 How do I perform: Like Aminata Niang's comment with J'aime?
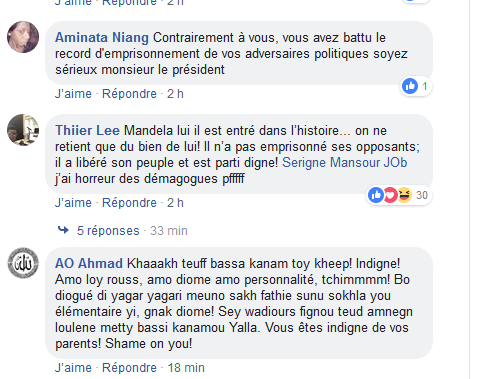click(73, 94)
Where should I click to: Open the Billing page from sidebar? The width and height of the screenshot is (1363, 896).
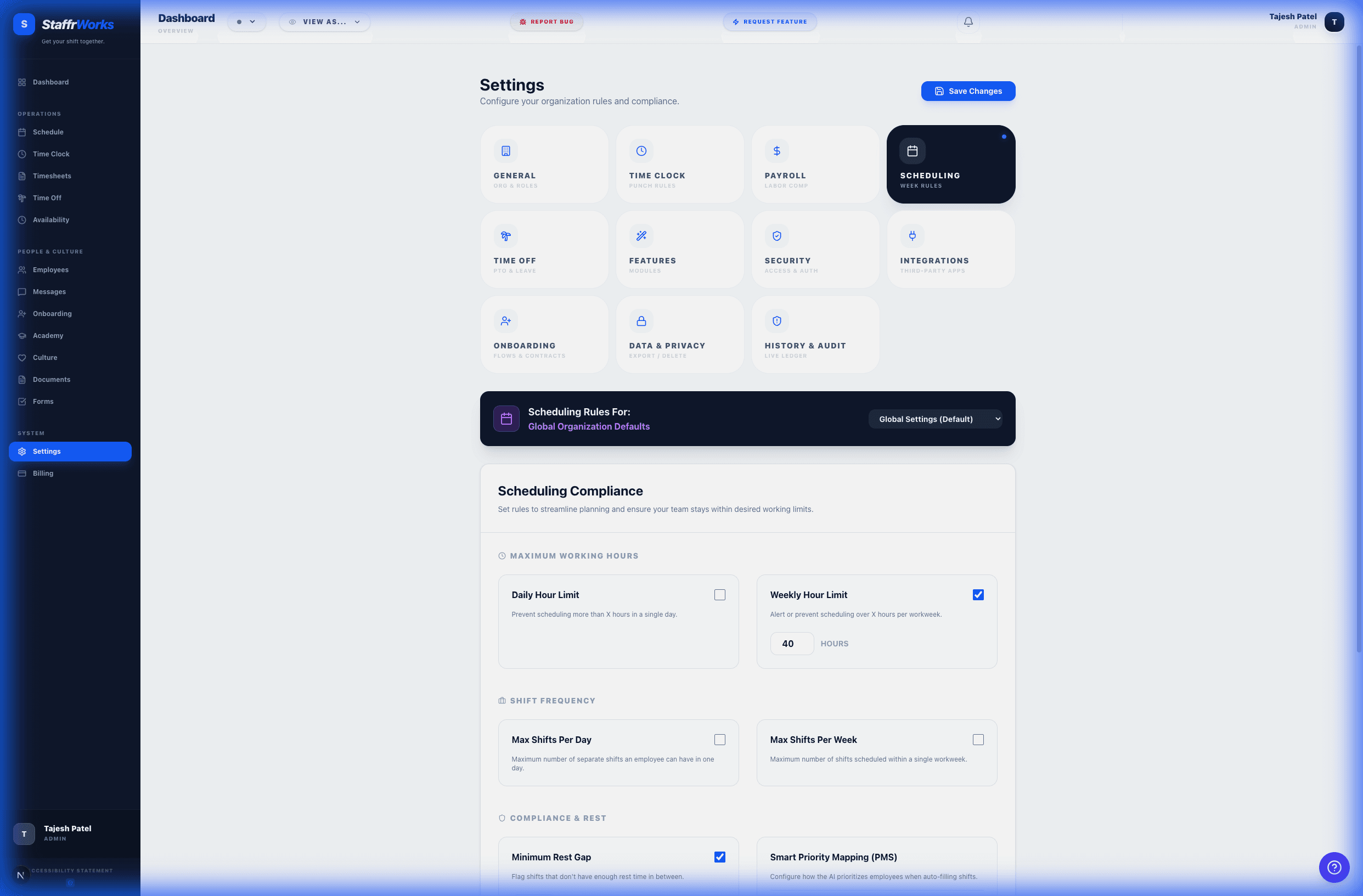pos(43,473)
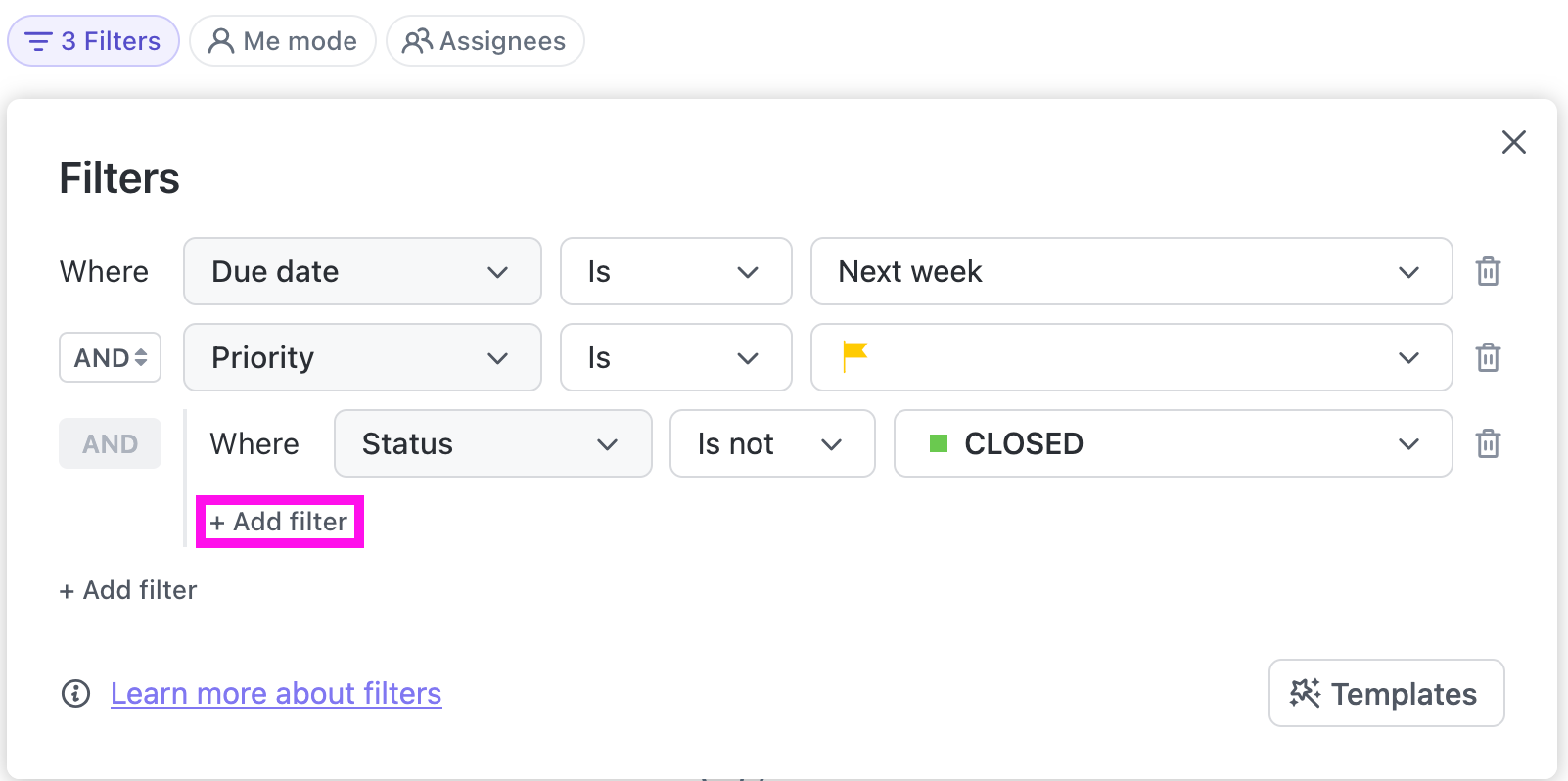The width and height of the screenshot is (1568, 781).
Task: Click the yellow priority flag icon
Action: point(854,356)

=-=-=

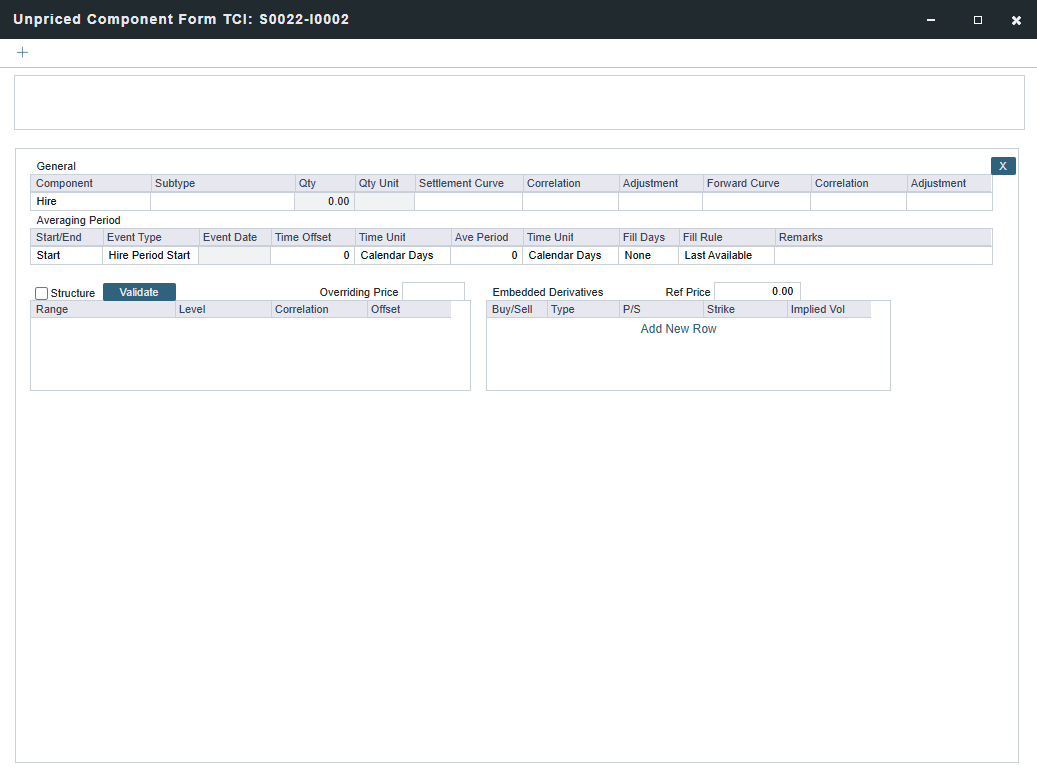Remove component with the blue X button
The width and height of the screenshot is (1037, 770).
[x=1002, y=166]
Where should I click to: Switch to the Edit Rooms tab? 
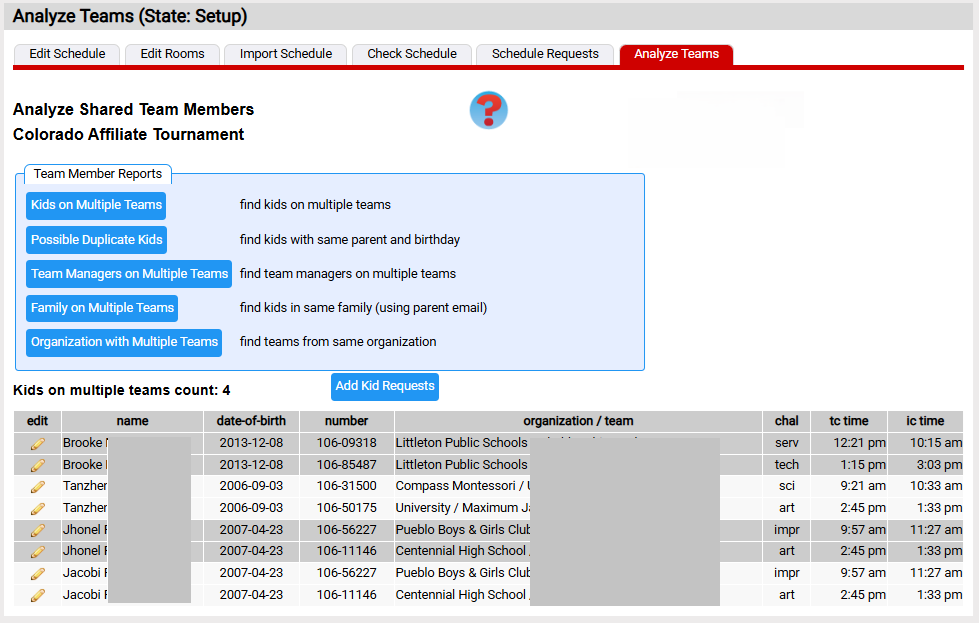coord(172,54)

=-=-=

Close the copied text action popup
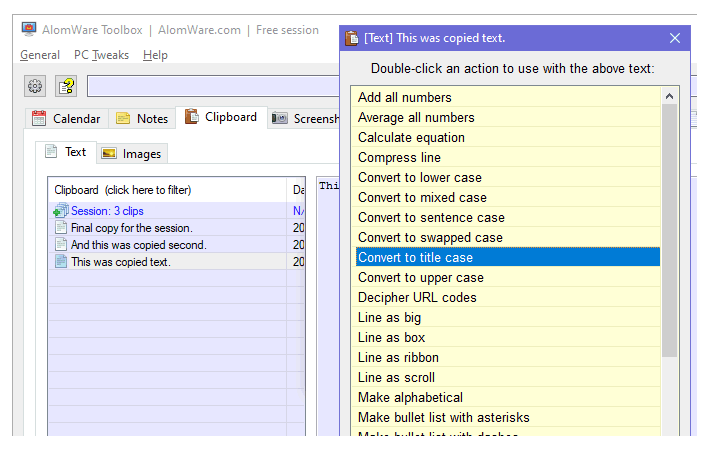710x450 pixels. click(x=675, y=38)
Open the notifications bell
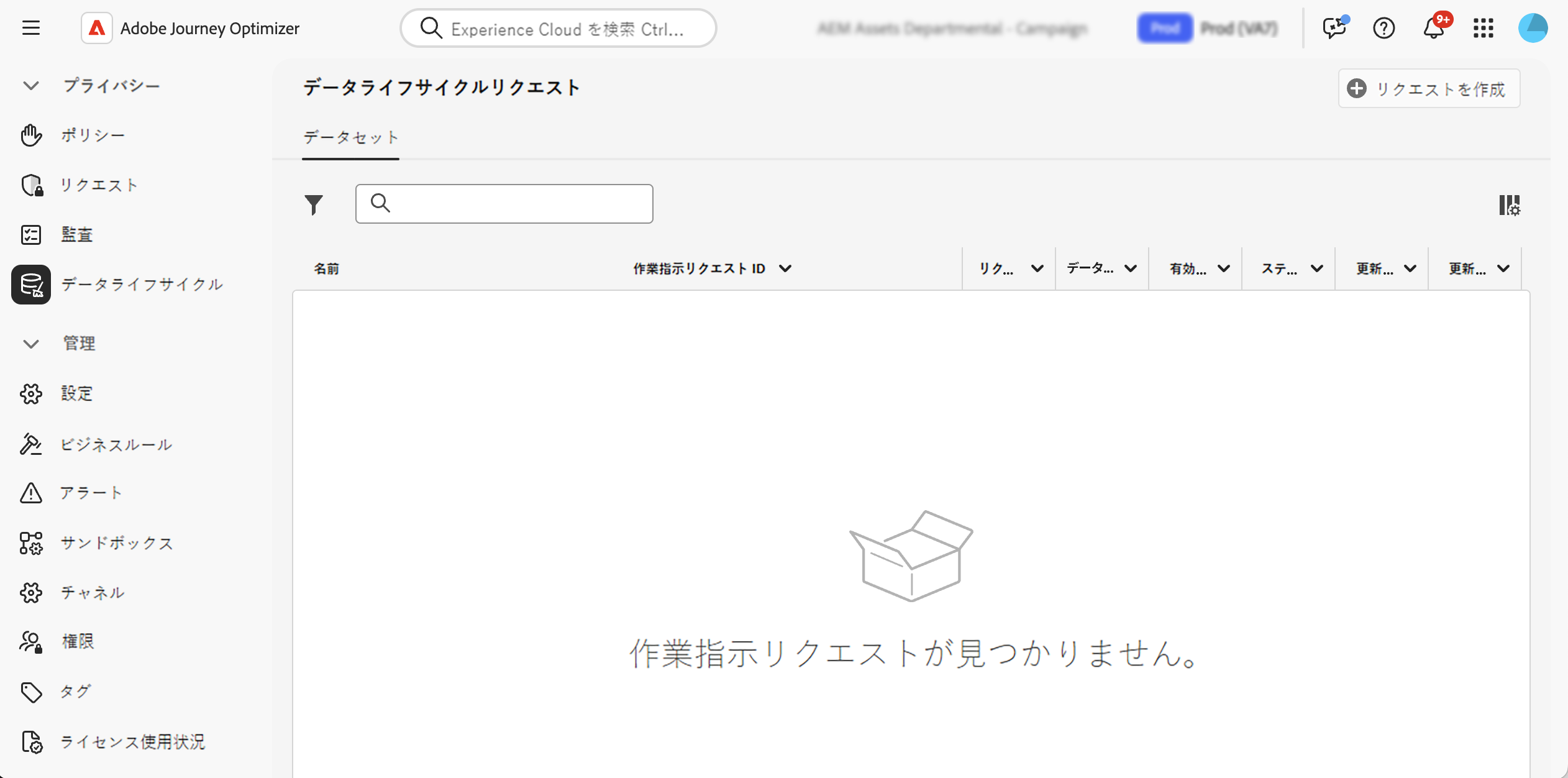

=-=-=

## Written task:
Can you convert the entry lines between the one holding "How do I perform: Like" and the one holding "Action: point(854,356)", inclusive, into a numbered list that skips blank lines and leaves out the pictures?

## Result:
1.  How do I perform: Like Aminata Niang's comment with J'aime?
2. click(73, 94)
3. Where should I click to: Open the Billing page from sidebar? The width and height of the screenshot is (1363, 896).
4. pos(43,473)
5. The width and height of the screenshot is (1568, 781).
6. Task: Click the yellow priority flag icon
7. Action: point(854,356)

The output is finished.